FallLovdahlTranquility

By Donna Lovdahl, Sioux Falls, SD.

The latest report on the importance of waterways released by the U.S. Department of Agriculture August 28, titled Importance of Inland Waterways to U.S. Agriculture, was welcomed by the Waterways Council Inc., as well as the National Grain and Feed Association and other farm groups.

Under preparation for a year, the report provides firm support for sensible waterway infrastructure funding proposals long supported by farmers and the navigation industry.

The report—prepared by Informa Agribusiness Consulting for USDA’s Agricultural Marketing Service—sketches out the estimated consequences of three waterways infrastructure funding scenarios. The report calls one scenario the “status quo,” or keeping spending as it is now: barely adequate to keep the infrastructure going. The other two options are increased investment or reduced investment.

The report yields some important data points.

Every dollar of waterways activity output [i.e., spending] results in additional economic activity directly related to the waterways of $1.86.

The U.S. currently has a $5.35 per metric ton transportation cost advantage over Brazil when shipping soybeans on the inland waterways system (using a route from Davenport, Iowa to Shanghai as an example), but that advantage could slip if infrastructure spending is not stepped up.

The study calculates that $6.3 billion in extra infrastructure investment could yield 77,000 more jobs, a 4 percent drop in landed costs for corn and soybeans, and an estimated $72 billion in benefits.

Farm product movements on the waterways in 2017 totaled 94.8 million tons, slightly less than 2016’s record of 96.6 million tons. Farm products make up 14 percent of the total commodities moved by water. Processed flour, other milled products and fertilizer add another 5%.

Petroleum and petroleum products make up the largest percentage of waterborne cargoes, at 28%. Coal, once the top waterways cargo, declined by 36% between 2013 and 2017 alone. The estimated transportation cost savings for all products that move by water is somewhere between $7 billion and $9 billion.

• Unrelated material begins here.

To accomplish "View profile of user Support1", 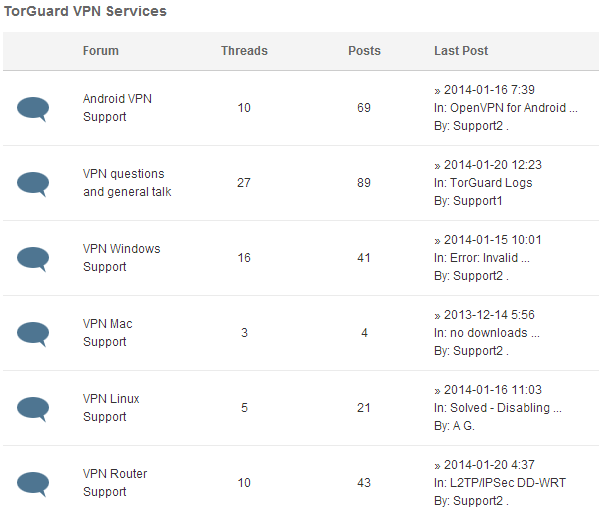I will click(478, 201).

The report’s facts and figures on soybean transportation costs to China, compiled with 2017 data, may provoke wistful feelings. One graph shows a steady drop in the cost of sending a metric ton of soybeans from Davenport, Iowa, to Shanghai., comparing it to the cost from North Mato Grosso, Brazil, which is also dropping. The report notes that Chinese investment in Brazil hit a 7-year high in 2017, and now stands at about $50 billion. China’s investments in Brazil have exploded since Brazil began privatizing formerly state-owned companies and industries, and now extend beyond infrastructure into banking, electronics and other areas.

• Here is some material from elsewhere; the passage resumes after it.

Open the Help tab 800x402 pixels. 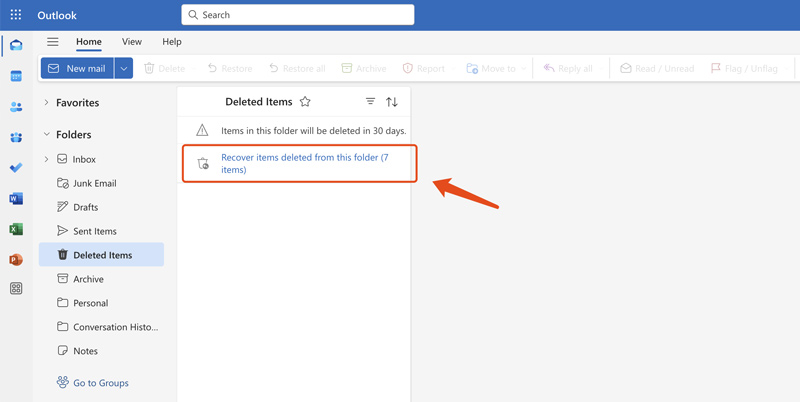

The report was released during a tour of McAlpine and Mel Price Locks and Dams by Secretary of Agriculture Sonny Perdue and Assistant Secretary of the Army for Civil Works R.D. James.

Waterways Council Inc. welcomed the report’s endorsement of the Navigation and Ecosystem Sustainability Program, which it has consistently championed, and which has not received much attention in recent years. “We believe the study makes the case to expedite NESP, [which] would modernize five locks on the Upper Mississippi River and two on the Illinois Waterway to be ready to capitalize on predicted grain shipments, while at the same time improving the health of our marine ecosystems and habitats,” said WCI President and CEO Mike Toohey.

He added pointedly, “NESP is awaiting pre-construction engineering and design funds to be ‘shovel-ready’ for these vital locks.”

It is likely not a coincidence that the report is being released during an upcoming election season. President Donald Trump is surely anxious to show support for farmers who have been devastated not only by this year’s floods, but even more so by the tariff wars with China, which he stepped up in August with fresh tariff escalation threats. Beginning this spring, Chinese retaliatory tariffs have reached beyond soybeans to target other U.S. farm products including pork, wine, fruit and nuts. Even without the tariffs, though, a swine flu virus that has devastated Chinese swine herds had reduced demand for soy feed.

While Congress has stepped up for the Corps in recent funding bills, even in a “normal” election season it’s hard to predict what will and won’t get done.

The full report is available on the USDA’s website at www.ams.usda.gov.